= Bengt Wilson =

Norwegian photographer (1945–2012)

Bengt Emil Wilson (23 June 1945 – 3 June 2012) was a Norwegian food photographer.

Hee grew up in Jevnaker.
He started his career as a reprographer for a small printing press in 1963, before taking on an apprenticeship under Bjørn Winsnes. Wilson then founded his own, eponymous photo studio in 1975.

From 1980, he was a photographer for the food magazine Alt om mat, later renamed Mat & drikke. He contributed to the largest weekly magazines in Norway, such as Allers and Kvinner og Klær.

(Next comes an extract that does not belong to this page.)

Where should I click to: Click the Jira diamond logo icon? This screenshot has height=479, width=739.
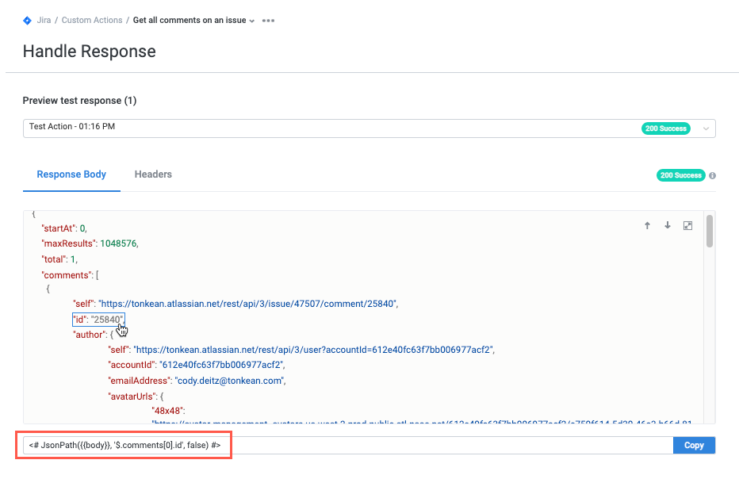coord(26,21)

By 1993, he had been the photographer for his 85th cookbook, surpassing 100 in 1995 and 130 in 2001.
One of the more novel publications was Klar ferdig kokebok, produced between 28 February and 2 March 1995 for a charity project.

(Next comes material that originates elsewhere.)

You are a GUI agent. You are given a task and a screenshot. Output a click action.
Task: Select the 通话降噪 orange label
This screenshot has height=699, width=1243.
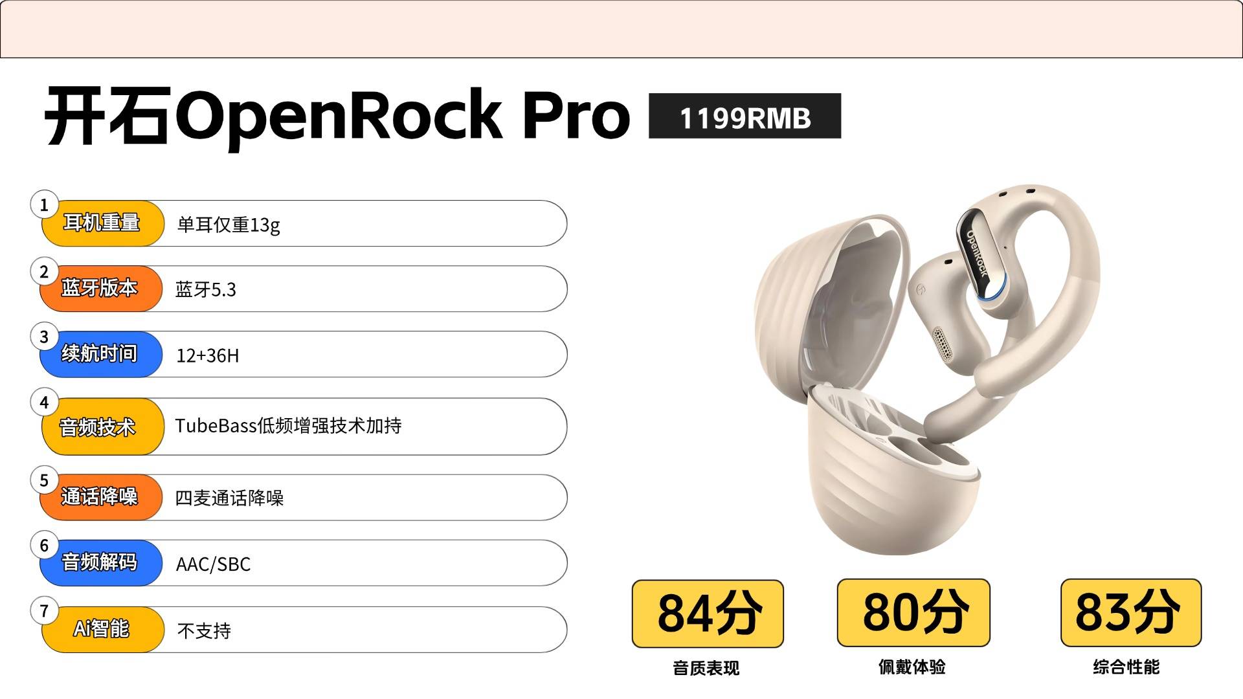(101, 497)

Wilson was also a co-owner of restaurants, real estate and a television production company that produced cooking shows. Among others, he was known from Grand Café, which went bankrupt, and for a longer time he was a co-owner of Feinschmecker and Holmenkollen Restaurant. He administered the Norwegian national team of chefs that competed in the Bocuse d'Or.

He resided at Blommenholm.
According to Kapital, he was also known for owning luxury and rare cars including a Mercedes-Benz 300 SL, Mercedes-Benz 600 SL, Daimler Limousine, a 1969 Lotus Europa S2 and a 1932 Morris Minor. He died in 2012.